The private airline has further cited that while it has long had aspirations of flying internationally, so far only domestic routes have been afforded and logistically sound. Moreover, despite trying, failure to acquire necessary travel and transit rights in nearby nations has hampered such endeavors.

In the meantime, customers have been refunded and optimistically, the airline held the following:

This break will allow us to re-evaluate our operational strategy in coordination with the various official entities and, finally, resume our operations with the strength necessary to serve the people of Angola in the way they deserve.

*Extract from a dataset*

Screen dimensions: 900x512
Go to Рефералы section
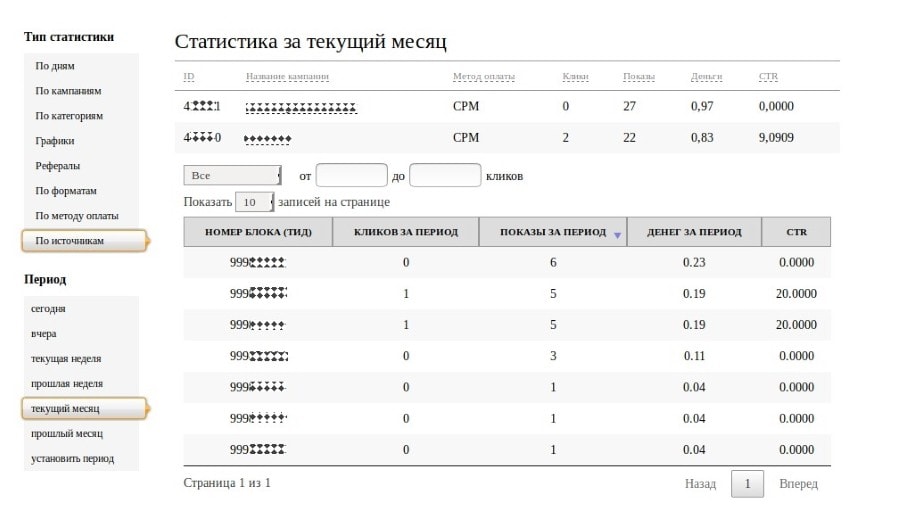[x=58, y=166]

With an eye on the horizon, there may be hope in store for the small carrier as continental aviation grows and new companies, stakeholders and demands emerge on the scene.

​​​​​​Stay updated with the latest aviation news here.

African aviation

Interestingly, despite mutually high fuel costs, airport fees and taxes, the country's flag carrier, TAAG Angola Airlines, is doing better than ever, having recently reported a full-year profit of $800,000 for 2022. Fly Angola's CEO Belarnicio Muangala shared his musings regarding the inevitability of an ecosystem in which competition dwindles. He said,

"As you will have noted, the government continues to pump financial subsidies and aid into TAAG, making it unsustainable for competition to survive the current economic distress."

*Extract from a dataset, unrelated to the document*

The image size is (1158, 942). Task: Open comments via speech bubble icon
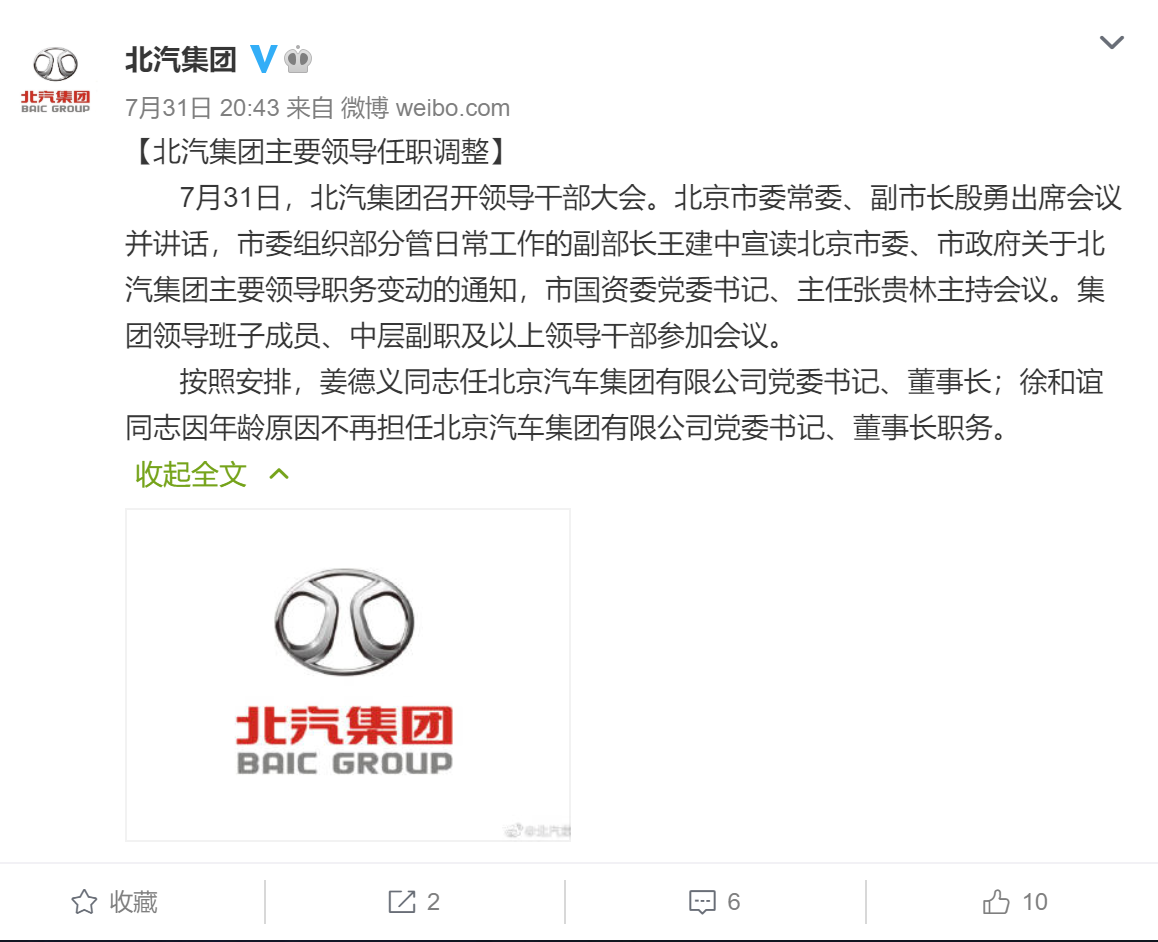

A monopoly of sorts seems to be forming.

A TAAG Angola Airlines Boeing 777
Photo: Thiago B Trevisan I Shutterstock.

National airlines have long been a beacon of status and pride in Africa, with Ethiopian Airlines and Egyptair being the predominant forces to whom everyone looks and from whom advice and financial backing for ambitious start-ups are sought.

Some examples include Nigeria which has had a number of short-lived endeavors, including Virgin Nigeria; and in the same neighborhood, Ghana is set for the new Ghana Airlines, which is purportedly eyeing a 2023 launch. Ghana is on prime territory, with potential to benefit from Niger's closed airspace.

South African Airways is starting to reemerge following many uncertain years, and Royal Air Maroc and Air Mauritius are going strong. Time will tell how civil and cargo aviation shapes the African continent and in turn, how the ever-moving peoples shape the industry.